[REQUEST] what‘s the difference of pipeline Parallelism between deepspeed and megatron?
what‘s the difference of pipeline Parallelism between deepspeed and megatron?
They are mostly identical. The megatron implementation is tightly wedded to Megatron-LM, so you cannot use it elsewhere easily. DS's implementation is modular, so you could parallelize other workloads outside of Megatron-DeepSpeed as well.
One difference is that Megatron offers another optimization called 'interleaved/virtual pipelining' which can be enabled by using this argument - https://github.com/NVIDIA/Megatron-LM/blob/main/megatron/arguments.py#L1097.
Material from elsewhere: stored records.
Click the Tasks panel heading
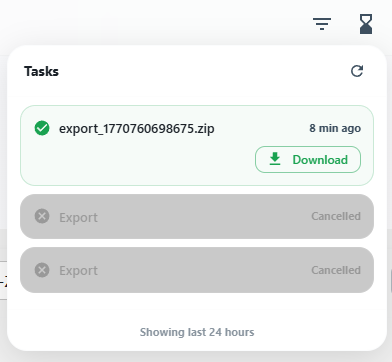The width and height of the screenshot is (392, 362). coord(41,71)
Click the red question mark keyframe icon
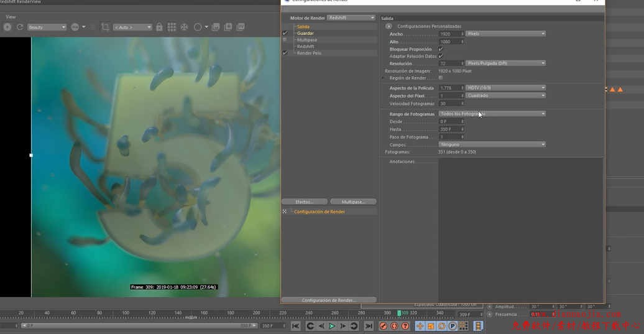This screenshot has height=334, width=644. tap(405, 326)
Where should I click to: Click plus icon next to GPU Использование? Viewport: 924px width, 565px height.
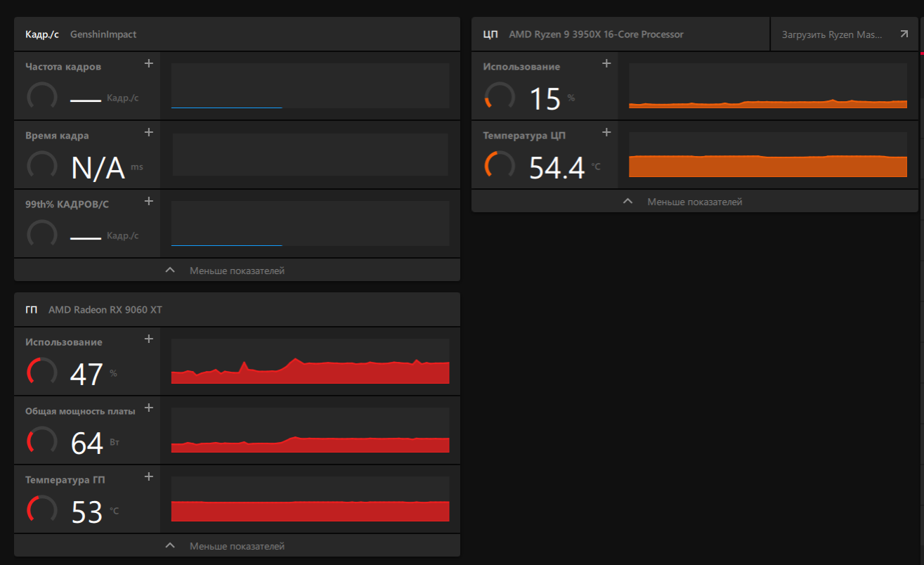coord(148,339)
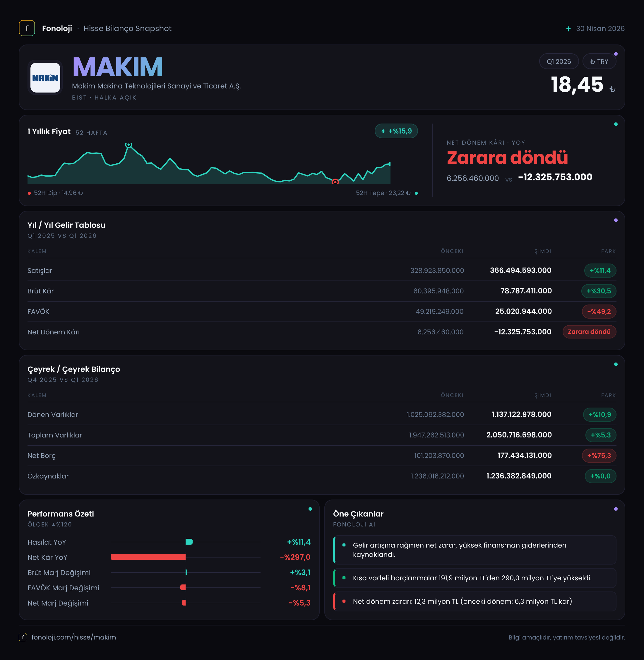This screenshot has width=644, height=660.
Task: Open the fonoloji.com/hisse/makim link
Action: click(74, 637)
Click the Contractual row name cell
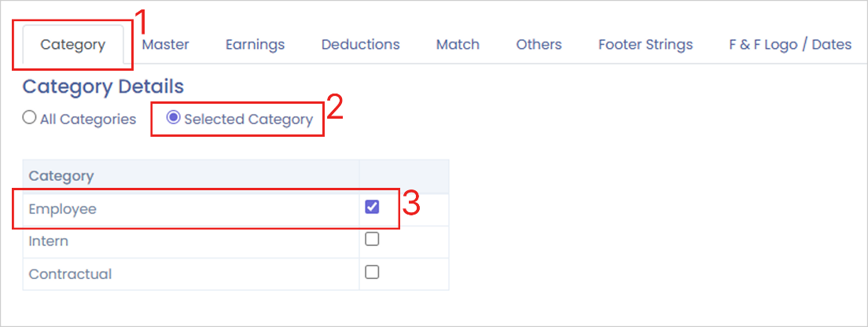This screenshot has width=868, height=327. coord(70,274)
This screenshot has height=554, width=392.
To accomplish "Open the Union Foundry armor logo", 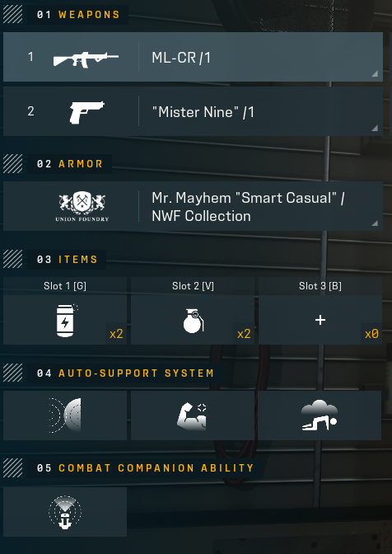I will 82,206.
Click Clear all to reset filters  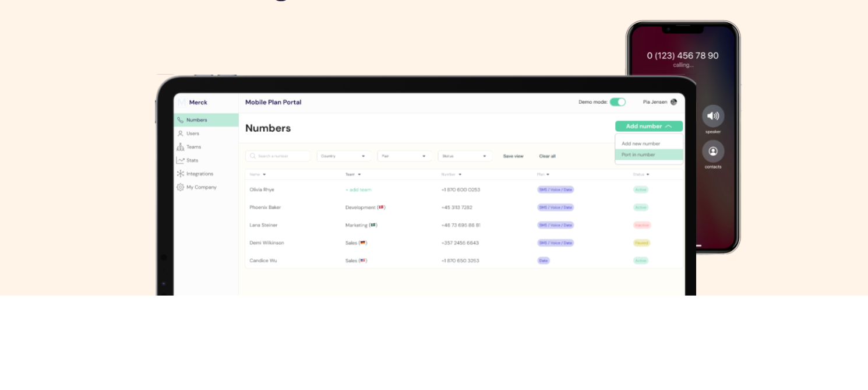547,156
@siddharth9820 thanks for your reply,I have another question about the code,
if not fp16_master_weights_and_gradients: self.single_partition_of_fp32_groups.append(self.parallel_partitioned_bit16_groups[i][partition_id].to( self.device).clone().float().detach()) else: self.single_partition_of_fp32_groups.append(self.parallel_partitioned_bit16_groups[i][partition_id].to( self.device).clone().half().detach()) self.single_partition_of_fp32_groups[ i].requires_grad = True # keep this in case internal optimizer uses it
single_partition_of_fp32_groups is detached ,
and then set single_partition_of_fp32_groups grad enable,
I feel confused about the code , why the tensor is detached ,and set grad enable again?